All we need is a repository:
from lazyscribe import Repository
from lazyscribe import release as lzr
repository = Repository(..., mode="r")
release = lzr.create_release(repository, "v0.1.0")
The output lazyscribe.release.Release object contains 3 attributes:
tag: a string identifier for the release. Commonly coincides with semantic versioning.artifacts: a list of the latest available artifact names and versions in the repository.created_at: a creation timestamp for the release (in UTC).
Then, we can dump this release to a file:
with open("releases.json", "w") as outfile:
lzr.dump([release], outfile)
Now, if someone wants to reference the collective group of individual artifact-versions associated with this release, they can
open the repository,
load the release, and
filter the repository.
In action:
complete_repository = Repository(..., mode="r")

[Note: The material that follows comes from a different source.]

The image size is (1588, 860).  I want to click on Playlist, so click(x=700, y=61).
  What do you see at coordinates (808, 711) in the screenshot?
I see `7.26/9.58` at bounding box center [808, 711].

with open("releases.json", "r") as infile:
releases = lzr.load(infile)
my_release = lzr.find_release(releases, "v0.1.0")
filtered_repo_ = repository.filter(my_release.artifacts)
filtered_repo_ is a read-only version of the original repository object. It will have, at maximum, one
version for each artifact present in the original repository.
Just like artifacts themselves, lazyscribe.release.find_release() supports asof matches based
on the release creation timestamp.
Automated release creation via pyproject.toml¶
If you have multiple repositories under a single project header, managing groups of artifact-versions along side the project can be a challenge. We have additional functionality to synchronize your project version and repositories. Suppose you have the following set up:
├── src
│ ├── model-1
│ │ ├── ...
│ │ ├── repository.json
│ ├── model-2
│ │ ├── ...
│ │ ├── repository.json
├── pyproject.toml
we can integrate project metadata with the release files. All we have to do is add a section to our pyproject.toml
that tells Lazyscribe where to look:
[project]
version = "1.0.0"
...
[tool.lazyscribe]
repositories = [
"src/model-1/repository.json",
"src/model-2/repository.json"
]
with this configuration, we can create releases for both repositories at once using
lazyscribe.release.release_from_toml():
import lazyscribe.release as lzr
with open("pyproject.toml") as infile:
lzr.release_from_toml(infile.read())
we will have two new files in our tree.
├── src
│ ├── model-1
│ │ ├── ...
│ │ ├── repository.json
│ │ ├── releases.json
│ ├── model-2
│ │ ├── ...
│ │ ├── repository.json
│ │ ├── releases.json
├── pyproject.toml
These releases will have tag v1.0.0.